Performance validity in older adults: Observed versus predicted false positive rates in relation to number of tests administered

• Published in: Journal of clinical and experimental neuropsychology Vol. 40; no. 10; pp. 1013 - 1021
• Main Author: Davis, Jeremy J.
• Format: Journal Article
• Language: English
• Published: England Routledge 01.12.2018; Swets & Zeitlinger bv
• Subjects: Aged; Aged, 80 and over; Alzheimer Disease - diagnosis; Alzheimer Disease - psychology; Cognitive Dysfunction - diagnosis; Cognitive Dysfunction - psychology; Dementia; Dementia - diagnosis; Dementia - psychology; false positive rate; False Positive Reactions; Female; Humans; Male; Mental Status and Dementia Tests; Middle Aged; Monte Carlo Method; Neuropsychological Tests - standards; older adults; performance validity; Psychomotor Performance; Reproducibility of Results; Trail Making Test; older adults; performance validity; false positive rate; Dementia
• ISSN: 1380-3395; 1744-411X
• DOI: 10.1080/13803395.2018.1472221

Introduction: This study examined false positive rates on embedded performance validity tests (PVTs) in older adults grouped by cognitive status.
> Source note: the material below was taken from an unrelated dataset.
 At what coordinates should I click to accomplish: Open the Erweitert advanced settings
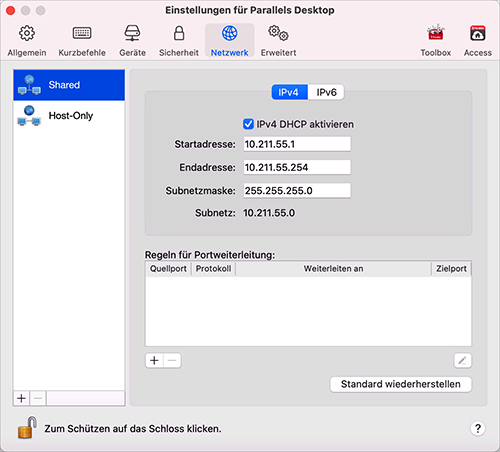[x=278, y=40]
Method: The research design involved secondary analysis of data from the National Alzheimer's Coordinating Center database. Participants (N = 22,688) were grouped by cognitive status: normal (n = 10,319), impaired (n = 1,194), amnestic or nonamnestic mild cognitive impairment (MCI; n = 5,414), and dementia (n = 5,761). Neuropsychological data were used to derive 5 PVTs. Results: False positive rates on individual PVTs ranged from 3.3 to 26.3% with several embedded PVTs showing acceptable specificity across groups. The proportion of participants failing two or more PVTs varied by cognitive status: normal (1.9%), impaired (6.6%), MCI (13.2%), and dementia (52.8%). Comparison of observed and predicted false positive rates at different specificity levels (.85 or .90) demonstrated significant differences in all comparisons. In normal and impaired groups, predicted rates were higher than observed rates. In the MCI group, predicted and observed comparisons varied: Predicted rates were higher with specificity at .85 and lower with specificity at .90. In the dementia group, predicted rates underestimated observed rates. Conclusions: Despite elevated false positives in conditions involving severe cognitive compromise, several measures retain acceptable specificity regardless of cognitive status. Predicted false positive rates based on the number of PVTs administered were not observed empirically. These findings do not support the utility of simulated data in predicting false positive rates in older adults.